Scopes¶
A scope defines an environment tier within a deployment group — for example Production, Staging, or Development. Scopes let you apply different configuration, policies, and access rules to deployments in the same group.
Creating a Scope¶
Open a deployment group’s detail page.
Navigate to the Scopes panel.
Click Add Scope and fill in:
Name — human-readable label (e.g. “Production”).
Code — short identifier (e.g.
prod,stage,dev).Priority — higher-priority scopes are listed first.
Deployment Limit — maximum number of deployments allowed in this scope.
Per-Scope Settings¶
Each scope can override the following settings:
allow_drop — whether deployments in this scope can be dropped (destroyed).

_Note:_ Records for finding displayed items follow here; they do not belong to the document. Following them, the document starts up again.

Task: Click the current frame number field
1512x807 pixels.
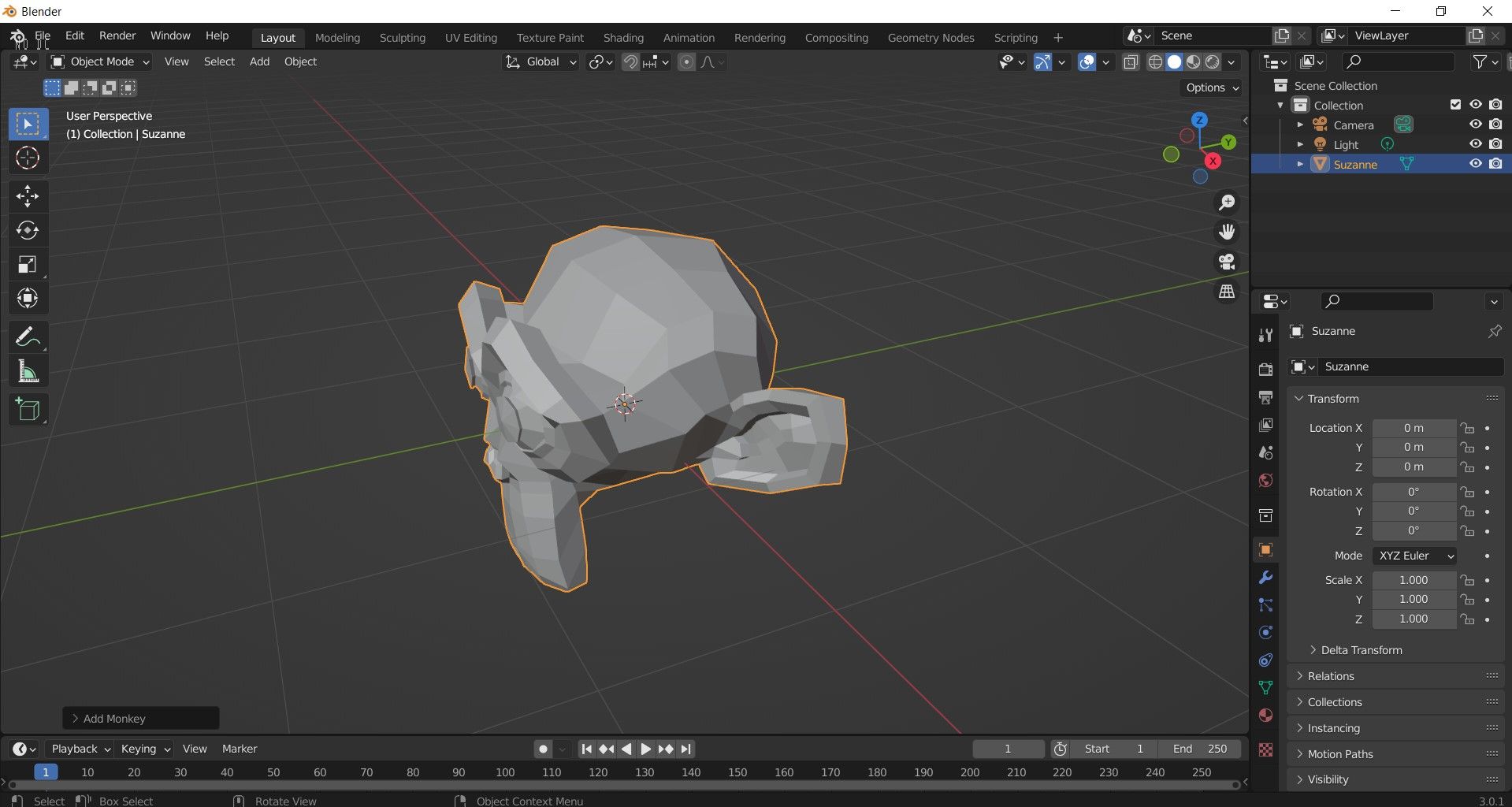Action: click(1008, 749)
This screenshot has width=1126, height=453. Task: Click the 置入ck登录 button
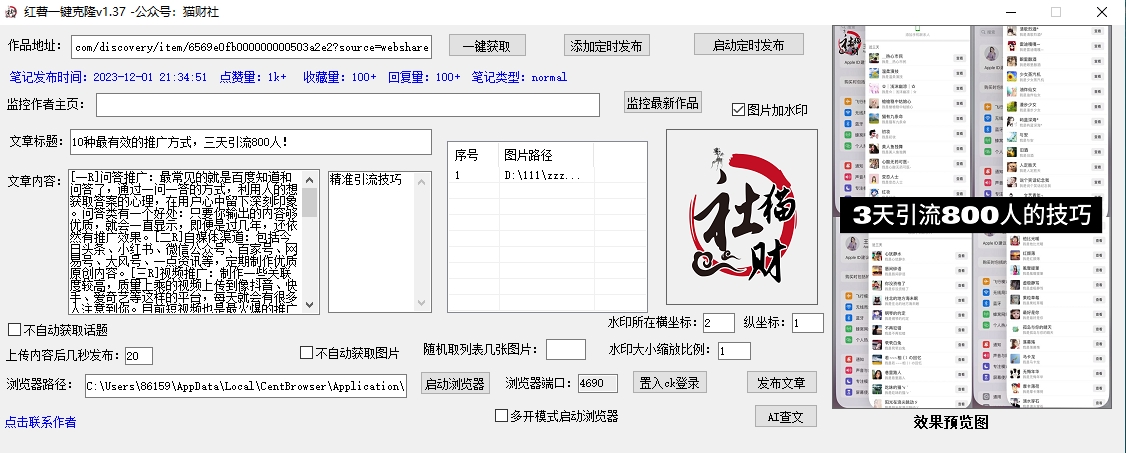click(670, 383)
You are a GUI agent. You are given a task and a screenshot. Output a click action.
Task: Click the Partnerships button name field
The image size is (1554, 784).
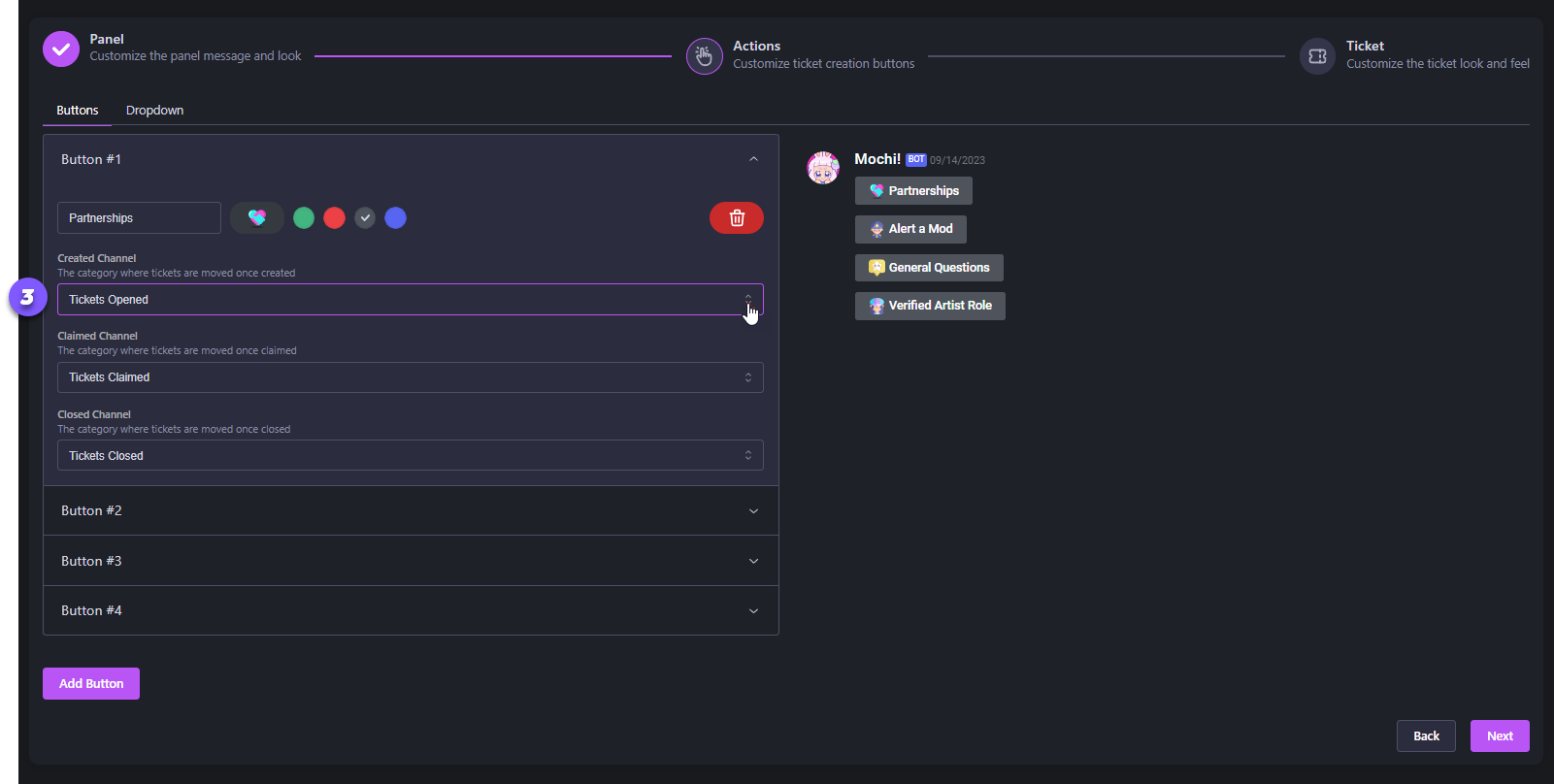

monitor — automatically create monitors for new deployments.
gather_logs — automatically collect pod logs.
role_to_admin — minimum project role (
user,developer,admin) required to access the Admin page, edit monitors, and view the Upgrade tab.
Pause / Drop Timers¶
Scopes support automatic lifecycle timers:
deployment_pause_after_seconds — automatically pause a deployment this many seconds after it enters the deploy state (useful for dev environments to save resources).
deployment_drop_after_seconds — automatically drop a deployment after this many seconds.
Scope-Specific Clusters and Subdomains¶
Clusters — restrict which clusters a scope’s deployments can use. If empty, all group-level clusters are available.
Root Subdomain — a scope can define its own root subdomain so that production and dev deployments get different DNS prefixes.
Restore from Scope¶
Set restore_from_scope_id to automatically seed new deployments in this scope with a backup from another scope (e.g. restore the latest production backup into every new staging deployment).